C’est au cours des années 1980, période marquée par une instabilité économique et politique au Nigeria, principal producteur de pétrole de la région, que l'histoire du « Zoua-Zoua » remonte.
Les raffineries nigérianes, souvent négligées et mal entretenues, produisaient des quantités croissantes de produits pétroliers, de qualité inférieure. Des entrepreneurs locaux, profitant du chaos économique, ont commencé à raffiner de manière artisanale des hydrocarbures, et à les vendre sur les marchés locaux à des prix défiant toute concurrence.
Rapidement, ce carburant de mauvaise qualité, connu sous diverses appellations locales, a franchi les frontières poreuses du Nigeria vers le Cameroun, notamment vers l’Extrême-Nord, où l'approvisionnement en carburant conventionnel était rare et coûteux. Le terme « Zoua-Zoua » a progressivement émergé pour désigner ce produit dans la région camerounaise, faisant écho au caractère brut et altéré du carburant.

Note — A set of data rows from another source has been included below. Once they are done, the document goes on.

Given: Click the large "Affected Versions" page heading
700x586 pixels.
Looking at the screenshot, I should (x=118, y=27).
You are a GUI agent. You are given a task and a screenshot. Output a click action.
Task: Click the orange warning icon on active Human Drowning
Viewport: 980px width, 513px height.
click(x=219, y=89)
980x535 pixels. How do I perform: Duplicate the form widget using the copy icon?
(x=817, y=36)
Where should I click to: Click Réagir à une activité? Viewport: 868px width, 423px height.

Au fil des années, la demande pour le « Zoua-Zoua » n’a cessé de croître dans l’Extrême-Nord. Cette région, enclavée et largement déconnectée des principaux circuits d’approvisionnement du Cameroun, s’est retrouvée dépendante de ce carburant alternatif. Les réseaux de contrebande se sont structurés, impliquant des acteurs locaux et transnationaux, et le « Zoua-Zoua » s’est ancré dans l’économie locale, au point de devenir presque indispensable.
Dans les années 2000, alors que les crises économiques se multiplient au Nigeria, la production du « Zoua-Zoua » a explosé. En réponse, les autorités camerounaises ont tenté de freiner le commerce en multipliant les contrôles frontaliers et en réprimant les vendeurs de carburant frelaté.

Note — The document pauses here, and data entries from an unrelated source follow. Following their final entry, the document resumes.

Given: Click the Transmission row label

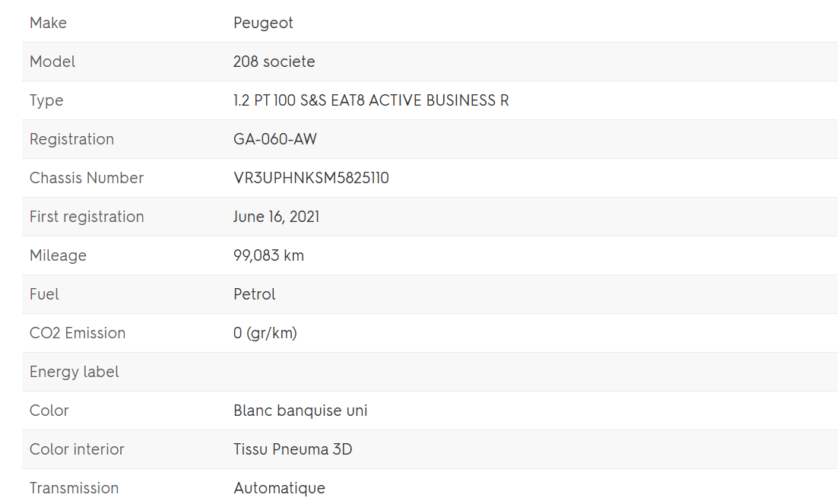Looking at the screenshot, I should click(74, 488).
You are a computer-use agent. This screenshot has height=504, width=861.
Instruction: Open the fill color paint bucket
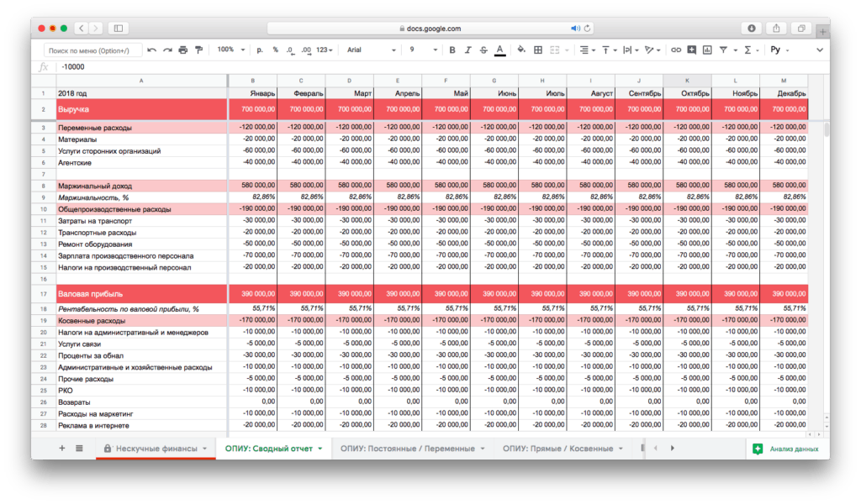[x=521, y=50]
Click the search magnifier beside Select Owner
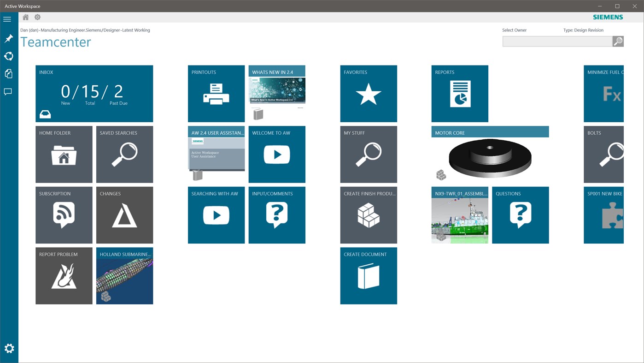 click(x=617, y=41)
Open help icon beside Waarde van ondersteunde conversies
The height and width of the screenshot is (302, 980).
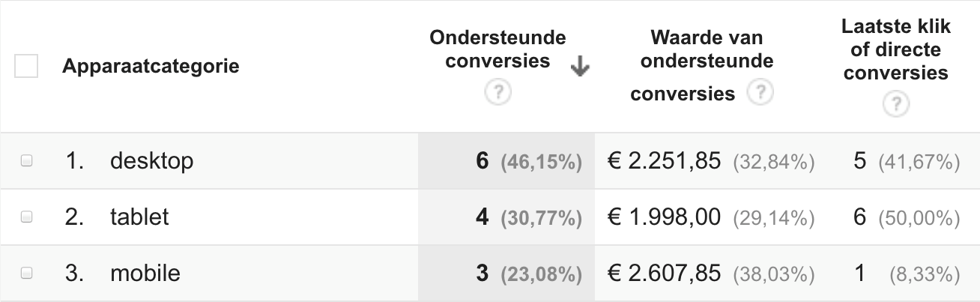coord(761,93)
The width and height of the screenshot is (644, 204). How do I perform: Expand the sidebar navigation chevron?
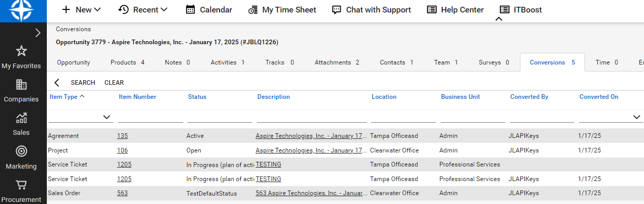click(37, 33)
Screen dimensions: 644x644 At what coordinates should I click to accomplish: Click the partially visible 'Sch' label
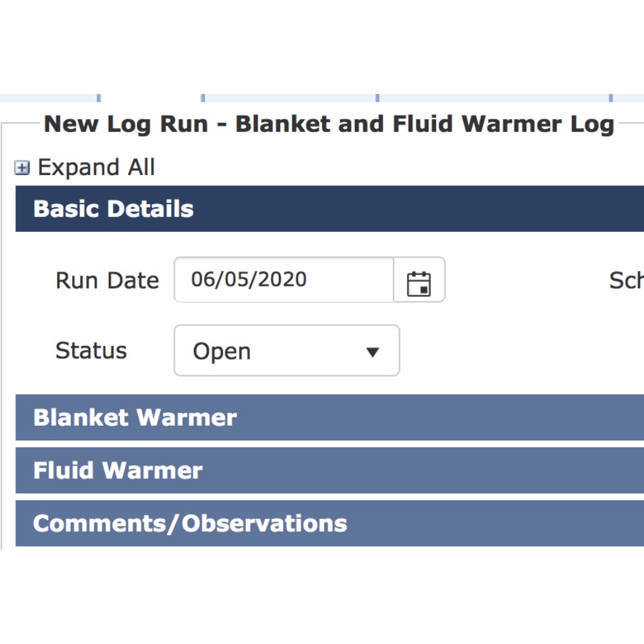[x=626, y=281]
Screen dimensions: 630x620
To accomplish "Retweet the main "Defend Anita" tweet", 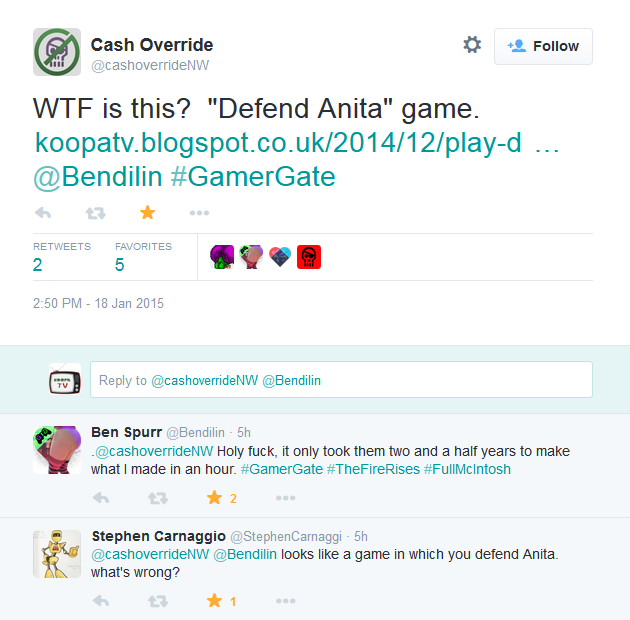I will click(96, 213).
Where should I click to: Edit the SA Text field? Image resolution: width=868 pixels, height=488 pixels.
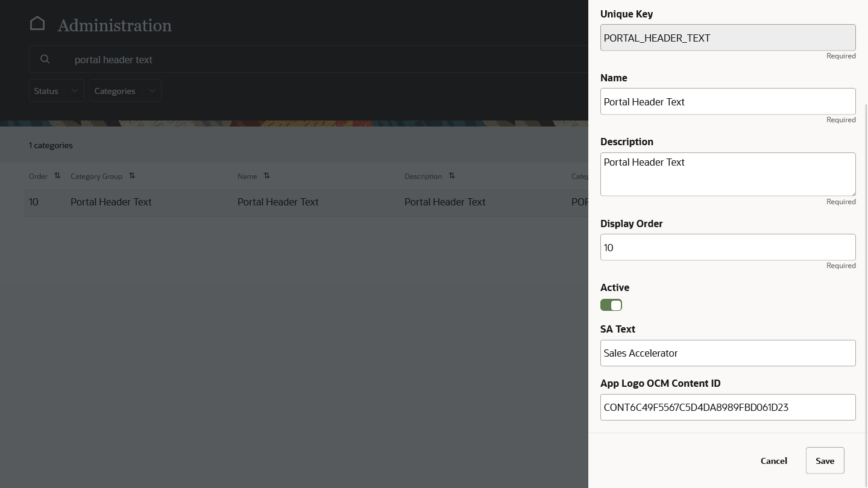[728, 352]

Toutefois, la pauvreté généralisée et le manque d'alternatives économiques ont réduit l’efficacité de ces mesures, permettant au marché noir de prospérer.
Un terreau fertile pour le marché noir
L’Extrême-Nord du Cameroun est l'une des régions les plus pauvres du pays. Avec une économie principalement basée sur l'agriculture de subsistance et l'élevage, elle subit régulièrement des périodes de sécheresse, d'insécurité alimentaire, et plus récemment, de conflits liés aux groupes armés opérant dans la région.

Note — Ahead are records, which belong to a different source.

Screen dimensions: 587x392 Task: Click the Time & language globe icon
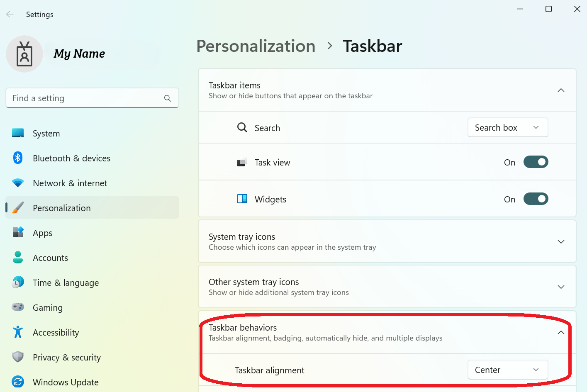coord(18,282)
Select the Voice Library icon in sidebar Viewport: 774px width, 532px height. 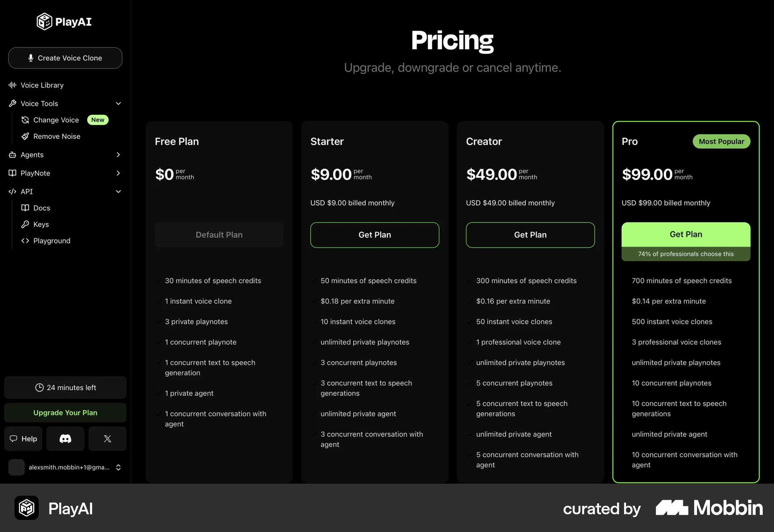(12, 85)
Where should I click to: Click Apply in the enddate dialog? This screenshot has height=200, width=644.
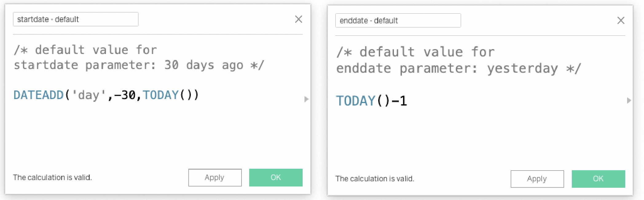[537, 179]
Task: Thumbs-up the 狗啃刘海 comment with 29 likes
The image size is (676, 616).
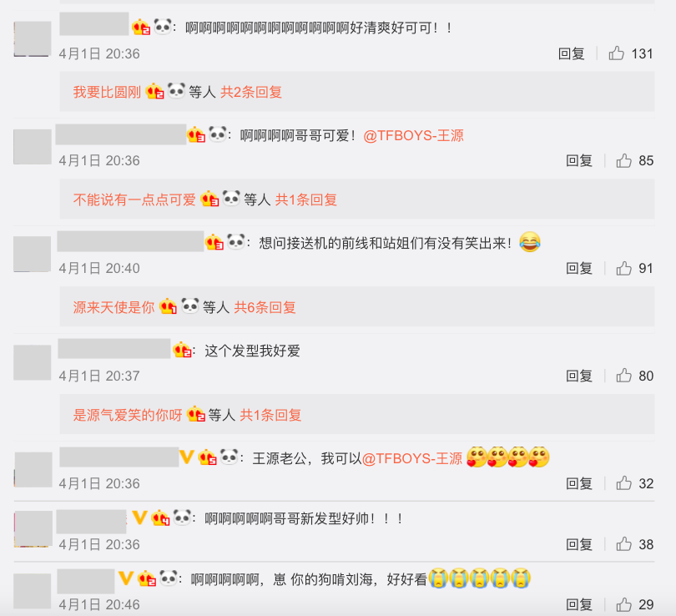Action: pos(623,604)
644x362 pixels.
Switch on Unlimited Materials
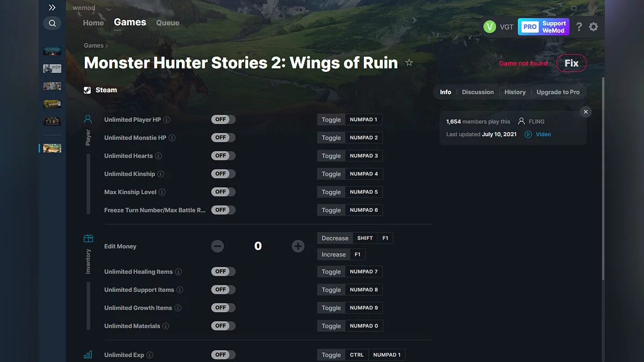click(x=223, y=326)
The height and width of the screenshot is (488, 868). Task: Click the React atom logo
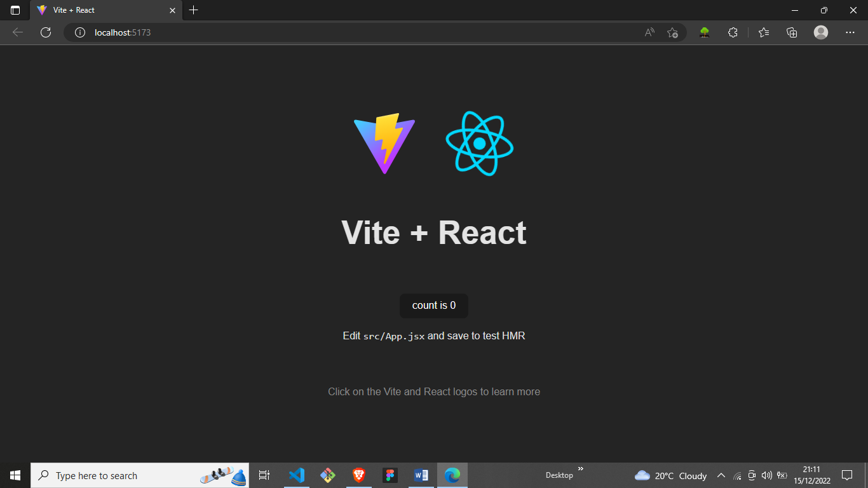point(480,143)
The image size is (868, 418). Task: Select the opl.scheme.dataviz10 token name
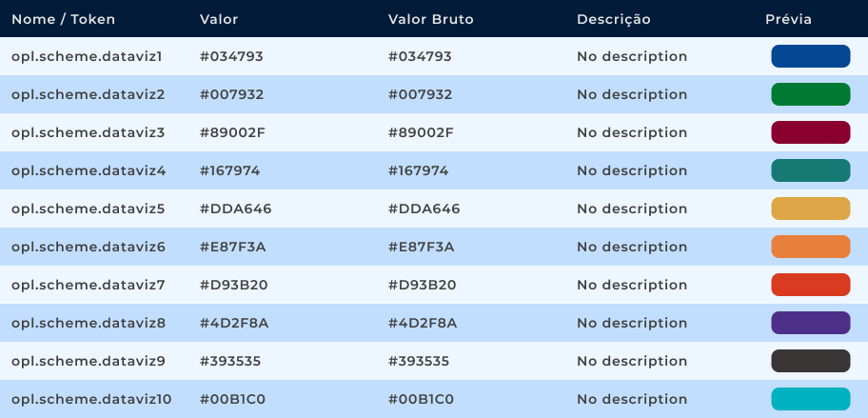[x=91, y=399]
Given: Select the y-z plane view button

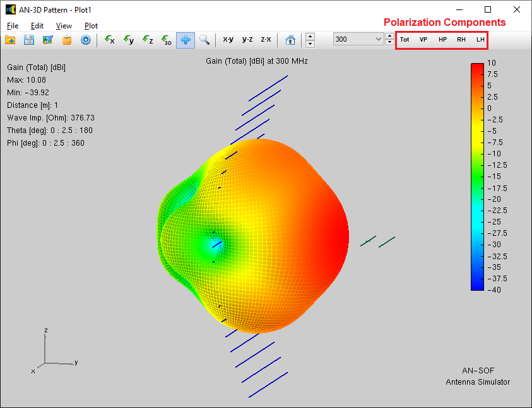Looking at the screenshot, I should 247,39.
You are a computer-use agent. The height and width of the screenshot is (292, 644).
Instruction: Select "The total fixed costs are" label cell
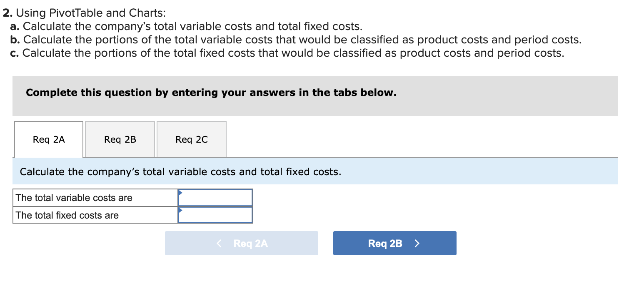[x=95, y=215]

Ces conditions difficiles ont limité les opportunités économiques pour la majorité de la population, rendant le « Zoua-Zoua » attrayant en raison de son faible coût et de sa disponibilité. L'absence d'infrastructures de base, telles que des routes carrossables et des stations-service en nombre suffisant, a exacerbé la dépendance au marché noir.
Le « Zoua-Zoua », malgré ses défauts, a permis de maintenir un semblant d’activité économique dans une région autrement coupée du reste du pays. De plus, le trafic de ce carburant génère des revenus pour de nombreuses familles, même si ceux-ci proviennent d'une activité illicite. L'impact du « Zoua-Zoua » sur la population de l'Extrême-Nord du Cameroun est double.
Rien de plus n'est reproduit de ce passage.